Смерть это все мужчины
Шрифт:
Расплылся, широк стал в боках, и волосы стрижёт, раньше длинные носил. Одет порядочно, в мягкую кожаную куртку и бежевый джемпер. Курицу ест, без гарнира. Довольно много отъел – давно сидит? Вот оно что, Владимир Иванович, вот вы какую засаду мне придумали.
– Александра?!
И незабвенная, лукавая, пленительная улыбка, и карие очи засияли, неужели не ожидал?
– Садись, Александра, раздели мою трапезу, не побрезгуй моим обществом, как говорится…
Рассматривает меня цепко и азартно, как опытный ювелир – драгоценность.
– Повзрослела. Похорошела. Правильный дизайн. Хорошо, что волосы натурального цвета и косметики мало – очень грамотно, молодит. Ну, что помалкиваешь? Заказывай, рассказывай. Тебе красное идёт, а я не замечал.
– Здравствуй, Лев.
– Мы нынче немногословны. Здравствуй, Лев. А я тебя второй день жду. Мне сказали, ты тут обедаешь, потому что недалеко от редакции. Я ведь давно в городе и всё про тебя знаю.
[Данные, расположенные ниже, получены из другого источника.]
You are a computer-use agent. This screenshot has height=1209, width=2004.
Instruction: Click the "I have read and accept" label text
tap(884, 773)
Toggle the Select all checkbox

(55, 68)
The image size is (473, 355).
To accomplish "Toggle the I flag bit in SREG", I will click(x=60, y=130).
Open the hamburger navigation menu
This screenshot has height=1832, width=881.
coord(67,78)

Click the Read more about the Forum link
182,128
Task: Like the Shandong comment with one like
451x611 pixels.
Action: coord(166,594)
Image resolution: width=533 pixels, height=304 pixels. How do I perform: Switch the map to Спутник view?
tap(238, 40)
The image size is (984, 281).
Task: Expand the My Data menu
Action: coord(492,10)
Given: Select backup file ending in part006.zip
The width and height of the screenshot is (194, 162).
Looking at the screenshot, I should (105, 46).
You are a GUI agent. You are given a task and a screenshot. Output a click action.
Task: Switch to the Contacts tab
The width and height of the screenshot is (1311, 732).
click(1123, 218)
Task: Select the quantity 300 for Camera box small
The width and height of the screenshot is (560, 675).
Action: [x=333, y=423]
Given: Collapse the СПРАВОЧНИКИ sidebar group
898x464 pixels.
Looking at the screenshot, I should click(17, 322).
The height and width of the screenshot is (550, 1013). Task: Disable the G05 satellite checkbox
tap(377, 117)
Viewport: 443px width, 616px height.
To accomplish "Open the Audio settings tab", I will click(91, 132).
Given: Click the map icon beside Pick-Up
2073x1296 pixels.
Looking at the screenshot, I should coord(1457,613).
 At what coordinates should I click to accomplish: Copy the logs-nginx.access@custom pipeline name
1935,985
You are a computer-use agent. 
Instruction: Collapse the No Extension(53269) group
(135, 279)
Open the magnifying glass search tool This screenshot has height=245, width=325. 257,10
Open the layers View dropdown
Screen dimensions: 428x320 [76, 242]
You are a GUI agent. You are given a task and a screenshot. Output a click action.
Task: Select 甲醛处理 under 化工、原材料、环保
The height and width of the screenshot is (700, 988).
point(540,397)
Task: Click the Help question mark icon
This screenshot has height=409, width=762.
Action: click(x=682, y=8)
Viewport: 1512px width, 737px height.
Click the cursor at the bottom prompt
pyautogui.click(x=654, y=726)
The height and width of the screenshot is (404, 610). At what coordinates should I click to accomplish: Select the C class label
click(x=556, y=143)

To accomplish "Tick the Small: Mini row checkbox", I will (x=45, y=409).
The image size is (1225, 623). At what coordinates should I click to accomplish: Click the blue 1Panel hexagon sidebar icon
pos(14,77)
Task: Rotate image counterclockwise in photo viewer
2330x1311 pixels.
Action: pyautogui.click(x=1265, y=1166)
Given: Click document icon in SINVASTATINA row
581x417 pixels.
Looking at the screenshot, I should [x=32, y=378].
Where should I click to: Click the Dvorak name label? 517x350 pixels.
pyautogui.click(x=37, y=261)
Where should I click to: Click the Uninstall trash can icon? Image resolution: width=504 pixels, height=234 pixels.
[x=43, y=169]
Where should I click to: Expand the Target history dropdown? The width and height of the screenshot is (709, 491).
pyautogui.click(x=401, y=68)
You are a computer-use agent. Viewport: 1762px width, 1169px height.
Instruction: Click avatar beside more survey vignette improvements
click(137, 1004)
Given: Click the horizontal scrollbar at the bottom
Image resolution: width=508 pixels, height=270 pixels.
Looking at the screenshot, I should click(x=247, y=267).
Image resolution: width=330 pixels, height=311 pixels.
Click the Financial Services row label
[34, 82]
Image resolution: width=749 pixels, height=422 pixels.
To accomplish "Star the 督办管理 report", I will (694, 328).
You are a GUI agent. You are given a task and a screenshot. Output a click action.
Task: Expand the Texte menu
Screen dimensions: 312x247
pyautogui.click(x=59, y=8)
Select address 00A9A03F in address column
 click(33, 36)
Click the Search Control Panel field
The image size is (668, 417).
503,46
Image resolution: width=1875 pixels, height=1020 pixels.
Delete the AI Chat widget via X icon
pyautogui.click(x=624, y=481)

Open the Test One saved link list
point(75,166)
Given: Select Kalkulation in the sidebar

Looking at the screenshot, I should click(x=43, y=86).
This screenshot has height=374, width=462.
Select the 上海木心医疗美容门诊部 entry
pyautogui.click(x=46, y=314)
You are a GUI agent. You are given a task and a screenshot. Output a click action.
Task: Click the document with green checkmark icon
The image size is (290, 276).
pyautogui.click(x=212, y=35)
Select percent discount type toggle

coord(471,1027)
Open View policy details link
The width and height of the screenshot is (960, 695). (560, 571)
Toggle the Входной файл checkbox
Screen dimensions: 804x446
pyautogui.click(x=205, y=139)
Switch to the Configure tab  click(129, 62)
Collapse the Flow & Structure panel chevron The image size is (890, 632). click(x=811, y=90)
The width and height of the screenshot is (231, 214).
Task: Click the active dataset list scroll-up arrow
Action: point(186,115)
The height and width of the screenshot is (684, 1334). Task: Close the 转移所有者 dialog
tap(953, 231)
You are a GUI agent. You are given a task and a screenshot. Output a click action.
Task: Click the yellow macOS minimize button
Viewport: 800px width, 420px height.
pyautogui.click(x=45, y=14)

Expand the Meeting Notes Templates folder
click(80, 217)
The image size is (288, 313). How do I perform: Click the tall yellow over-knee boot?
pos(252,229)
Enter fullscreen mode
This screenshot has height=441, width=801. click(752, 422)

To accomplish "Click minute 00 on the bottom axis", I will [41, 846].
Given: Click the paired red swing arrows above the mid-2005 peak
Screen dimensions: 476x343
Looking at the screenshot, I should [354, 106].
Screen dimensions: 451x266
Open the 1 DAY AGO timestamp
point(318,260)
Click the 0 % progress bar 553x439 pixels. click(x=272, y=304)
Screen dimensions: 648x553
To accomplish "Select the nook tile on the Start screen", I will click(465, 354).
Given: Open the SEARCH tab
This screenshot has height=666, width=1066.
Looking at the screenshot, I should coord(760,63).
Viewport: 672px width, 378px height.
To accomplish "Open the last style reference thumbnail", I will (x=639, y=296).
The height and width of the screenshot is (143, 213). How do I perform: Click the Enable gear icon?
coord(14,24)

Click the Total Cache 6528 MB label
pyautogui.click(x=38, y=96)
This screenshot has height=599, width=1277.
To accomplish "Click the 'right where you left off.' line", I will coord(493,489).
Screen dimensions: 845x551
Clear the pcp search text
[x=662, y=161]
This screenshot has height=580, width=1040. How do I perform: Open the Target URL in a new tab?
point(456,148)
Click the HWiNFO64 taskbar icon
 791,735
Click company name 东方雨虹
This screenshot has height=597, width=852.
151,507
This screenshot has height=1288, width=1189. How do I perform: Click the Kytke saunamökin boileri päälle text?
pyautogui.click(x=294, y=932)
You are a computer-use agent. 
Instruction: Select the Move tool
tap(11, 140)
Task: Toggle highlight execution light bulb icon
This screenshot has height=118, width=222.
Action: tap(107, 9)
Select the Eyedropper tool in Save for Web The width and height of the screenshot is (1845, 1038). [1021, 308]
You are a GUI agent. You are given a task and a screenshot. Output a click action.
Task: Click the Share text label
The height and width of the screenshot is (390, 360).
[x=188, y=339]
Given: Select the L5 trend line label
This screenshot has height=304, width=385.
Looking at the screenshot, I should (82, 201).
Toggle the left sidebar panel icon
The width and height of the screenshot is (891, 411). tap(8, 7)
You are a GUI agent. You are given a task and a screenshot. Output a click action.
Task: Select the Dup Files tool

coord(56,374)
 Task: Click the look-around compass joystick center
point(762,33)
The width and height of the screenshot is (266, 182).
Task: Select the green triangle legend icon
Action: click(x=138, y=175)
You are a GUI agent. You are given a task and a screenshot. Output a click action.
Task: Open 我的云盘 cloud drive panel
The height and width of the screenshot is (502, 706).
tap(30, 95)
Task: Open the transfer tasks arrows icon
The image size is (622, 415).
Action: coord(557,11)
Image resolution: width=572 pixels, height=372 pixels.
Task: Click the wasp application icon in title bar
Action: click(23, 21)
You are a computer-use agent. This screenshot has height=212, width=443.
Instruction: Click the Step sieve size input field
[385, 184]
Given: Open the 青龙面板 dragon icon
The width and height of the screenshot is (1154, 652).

Виски, коньяк, водочки?
– Воды, без газа.
Юмористически пожал плечами.
– Уже и газ перед ней провинился!
– Я
Фыркнул, принёс мне воды, а курицу доедать не стал. Плохо выглядит эта объеденная птица.
– За встречу?
Пил он коньяк, как и отец его в своё время. Состоятельные советские евреи обычно пили коньяк. В коньяках надо разбираться, искать наилучший вариант, а они это любили.
– Второй месяц, знаешь ли, на своей старой квартире, помнишь нашу квартиру? Хочу обосноваться, ремонт какой-никакой сделать… Я ведь теперь тут, в Санкт-Ленинграде, на приколе вроде как. Ну, рассказывай.
Я молчала. Я помнила нашу квартиру– их профессорскую квартиру – на углу улицы Гоголя и Гороховой, где обитала белая ледяная дама, Вера Филипповна Коваленская, ни разу не взглянувшая на меня, но только мимо, поверх, сквозь, видимо, ища взглядом ту даль, куда скрылся от неё жестокий и хитрый император её жизни Иосиф Коваленский.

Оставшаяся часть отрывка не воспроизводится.